# Beloved Sita



## Sarah'sSita (Oct 27, 2001)

Less than 2 hours ago I put my girl down. I held her head and gave her all the love I could muster as the vet gave her the shot. "Thank you Sita, Thank you!!! It will all be OK now baby girl..I am so privileged and grateful to have had you!!"
She struggled with a herniated disc and severe spondylopathy for several years. It has been a difficult decision. At stake: her dignity and well being.
We did her favorite things the past two days....went tracking, to the golf course and park for a "run" ; many treats. Friends visited, we all reflected. Tears and some laughter

Rosewood's Hot Tamale "Sita" February 6, 2000 ~ March 26, 2008

Sweet Sita was my first dog and phenomenal teacher. She was a challenging dog at times due to temperament issues and fear. She worked hard with me and overcame many of those issues. Together we achieved her AKC CD. Very close to certify in tracking several times. SHe was a Delta Pet Partners Therapy dog for several years and certified through TDI. She joined me regularly at the Nursing Homes where I worked. SHe was a princess and perhaps Queen; so prim and proper.
This is a letter a former patient wrote about Sita...Below also is a photo of that same woman (who signed a release for web-posting)hanging out with Sita







[/img] 








[/img] 







[/img] 







[/img] 

The house is quieter. My heart is heavy, but I know I did the right thing by setting her free.


----------



## jsmurray31 (Oct 28, 2007)

I am so, so sorry for your loss. She was obviously loved by many - such a good girl. I know I can't ease your pain, but I hope you know myself, and many people on this board understand your loss. Again, I am so sorry.

Run free, sweet girl.


----------



## MiasMom (Nov 3, 2006)

I'm so sorry about losing your girl. You gave her the last best gift, and she is greatful to you, have no doubt. You gave her a wonderful life filled with love and purpose, and she helped others through their dark times. She will always be in your heart, as you are in hers.


----------



## law1558 (Feb 20, 2008)

Hugs to you.


----------



## raysmom (May 22, 2004)

What a fantastic letter to a wonderful girl and her mom - The photo says it all - you and Sita brought more hope to that woman's life than anyone else was able to do and I'm sure there were many others also. Rest in peace, Sita - good girl.


----------



## Sean Rescue Mom (Jan 24, 2004)

My heart goes out to you on the loss of Sita, not only did you lose your first dog but as you so aptly stated, your "teacher." The letter was a fitting tribute and as for the picture, it says a thousand words. RIP sweet angel.


----------



## GSD10 (May 20, 2007)

My condolences to you. That was a lovely letter and the picture tells it all. Your Sita was special.


----------



## arycrest (Feb 28, 2006)

The letter and pictures are a beautiful tribute to Sita and those whose lives she touched. Sita was certainly a very special girl, you're lucky to have known her. My condolences to you and those who loved her.
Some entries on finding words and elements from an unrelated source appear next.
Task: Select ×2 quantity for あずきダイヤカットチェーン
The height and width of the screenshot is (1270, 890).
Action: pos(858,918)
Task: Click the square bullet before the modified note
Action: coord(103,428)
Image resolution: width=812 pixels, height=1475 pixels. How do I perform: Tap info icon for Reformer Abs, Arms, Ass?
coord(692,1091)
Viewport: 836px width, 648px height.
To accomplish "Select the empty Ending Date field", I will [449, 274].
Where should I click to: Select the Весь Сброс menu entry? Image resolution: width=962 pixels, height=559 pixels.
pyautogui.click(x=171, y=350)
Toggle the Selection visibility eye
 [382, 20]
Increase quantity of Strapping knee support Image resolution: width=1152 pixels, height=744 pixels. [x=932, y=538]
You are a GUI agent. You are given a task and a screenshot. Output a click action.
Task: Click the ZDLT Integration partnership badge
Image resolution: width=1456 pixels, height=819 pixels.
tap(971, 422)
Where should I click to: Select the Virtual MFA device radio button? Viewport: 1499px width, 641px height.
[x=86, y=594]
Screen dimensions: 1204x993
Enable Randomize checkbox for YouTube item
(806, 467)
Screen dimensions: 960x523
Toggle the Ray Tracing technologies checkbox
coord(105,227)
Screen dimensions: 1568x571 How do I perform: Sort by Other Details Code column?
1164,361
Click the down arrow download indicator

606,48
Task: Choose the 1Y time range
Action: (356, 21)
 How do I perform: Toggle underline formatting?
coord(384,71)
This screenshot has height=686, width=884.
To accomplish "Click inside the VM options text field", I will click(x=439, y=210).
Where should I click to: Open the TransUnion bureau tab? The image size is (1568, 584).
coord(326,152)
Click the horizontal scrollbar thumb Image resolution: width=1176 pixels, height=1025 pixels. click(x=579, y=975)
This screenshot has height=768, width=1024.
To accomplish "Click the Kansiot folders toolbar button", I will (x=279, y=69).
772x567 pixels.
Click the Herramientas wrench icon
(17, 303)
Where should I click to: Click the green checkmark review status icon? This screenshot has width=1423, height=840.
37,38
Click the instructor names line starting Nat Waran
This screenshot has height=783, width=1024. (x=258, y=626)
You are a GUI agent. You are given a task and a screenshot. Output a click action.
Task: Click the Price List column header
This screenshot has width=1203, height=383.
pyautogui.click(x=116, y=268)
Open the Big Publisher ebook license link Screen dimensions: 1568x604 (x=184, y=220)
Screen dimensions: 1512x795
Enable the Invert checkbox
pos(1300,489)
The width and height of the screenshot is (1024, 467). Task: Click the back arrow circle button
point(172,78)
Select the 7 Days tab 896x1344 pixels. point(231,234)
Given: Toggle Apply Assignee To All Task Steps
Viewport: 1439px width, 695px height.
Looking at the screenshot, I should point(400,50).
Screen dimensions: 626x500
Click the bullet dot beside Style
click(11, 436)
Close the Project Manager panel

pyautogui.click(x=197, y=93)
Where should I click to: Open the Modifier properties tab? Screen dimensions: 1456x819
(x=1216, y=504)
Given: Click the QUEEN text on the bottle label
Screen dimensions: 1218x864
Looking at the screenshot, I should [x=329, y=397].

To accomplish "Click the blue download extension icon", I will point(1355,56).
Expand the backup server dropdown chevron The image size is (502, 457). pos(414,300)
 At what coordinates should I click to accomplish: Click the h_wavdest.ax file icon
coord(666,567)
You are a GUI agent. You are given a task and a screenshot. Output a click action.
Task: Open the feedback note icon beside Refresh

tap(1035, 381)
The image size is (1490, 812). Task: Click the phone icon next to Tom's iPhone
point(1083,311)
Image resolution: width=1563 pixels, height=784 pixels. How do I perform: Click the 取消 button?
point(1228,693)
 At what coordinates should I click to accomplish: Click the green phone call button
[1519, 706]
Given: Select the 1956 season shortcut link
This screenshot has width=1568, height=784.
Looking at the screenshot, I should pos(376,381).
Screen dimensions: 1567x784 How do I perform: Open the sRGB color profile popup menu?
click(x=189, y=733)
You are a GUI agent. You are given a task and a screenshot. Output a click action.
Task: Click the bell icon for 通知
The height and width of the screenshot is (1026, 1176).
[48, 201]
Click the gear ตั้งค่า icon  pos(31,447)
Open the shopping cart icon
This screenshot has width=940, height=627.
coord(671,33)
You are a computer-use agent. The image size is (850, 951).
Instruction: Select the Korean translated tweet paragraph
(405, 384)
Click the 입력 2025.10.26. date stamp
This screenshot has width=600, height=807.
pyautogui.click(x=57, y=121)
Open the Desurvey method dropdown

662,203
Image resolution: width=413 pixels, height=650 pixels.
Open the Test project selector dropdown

Rest in Peace beautful Sita!!!


----------



## kshort (Jun 4, 2004)

Sarah, I've thought of you all day knowing what you were facing with your beloved Sita. The letter is beautiful and I'm sure it means the world to you. Sita is healthy again and will be safe with all of those who have gone before her. I'm so sorry...

Sita, I know you'll see your mom again some day, so until that time, watch over her. Run free and healthy, sweet girl...

_We who choose to surround ourselves with lives even more temporary than our own, live within a fragile circle, easily and often breached. Unable to accept its awful gaps, we still would live no other way. We cherish memory as the only certain immortality, never fully understanding the necessary plan. ~ Irving Townsend

_


----------



## sd3567 (May 16, 2005)

I am so sorry for your loss. Thank-you for sharing the letter and photos, I was all choked up reading such kind words from the lady. Cherish your memories of a wonderful dog.


----------



## 3K9Mom (Jun 12, 2006)

I know you're grief-stricken, so ignore the first two lines of this little poem. The rest holds true:

_Grieve not,
nor speak of me with tears,
but laugh and talk of me
as if I were beside you...
I loved you so.
'Twas Heaven here with you. 
-- Isla Paschal Richardson _


"It was Heaven here on earth with you." I have no doubt that Sita would tell you exactly that if she could speak right now.


----------



## CherryCola (Apr 24, 2006)

I am so sorry for your loss.. I know how much you must be hurting right now, but it will get easier







RIP sweet Sita.


----------



## tracyc (Feb 23, 2005)

A beautiful tribute. She was loved very much.


----------



## chruby (Sep 21, 2005)

Sorry to hear you lost your Sita.







I lost my first GSD at the age of 8 also to a spinal cord problem. RIP Sita.


----------



## Vinnie (Sep 4, 2001)

Sarah, I'm so sorry to hear about your loss.








Sita.


----------



## DancingCavy (Feb 19, 2001)

What a loving tribute. You have a lot to be proud of with Sita. It sounds like she not only touched your life, but the lives of so many others. I am sure she will never be forgotten by those fortunate enough to have known her. *HUGS* Rest in Peace, beautiful Sita.


----------



## ThreeDogs (Mar 16, 2007)

I am so very sorry for your loss. She was obviously one special girl.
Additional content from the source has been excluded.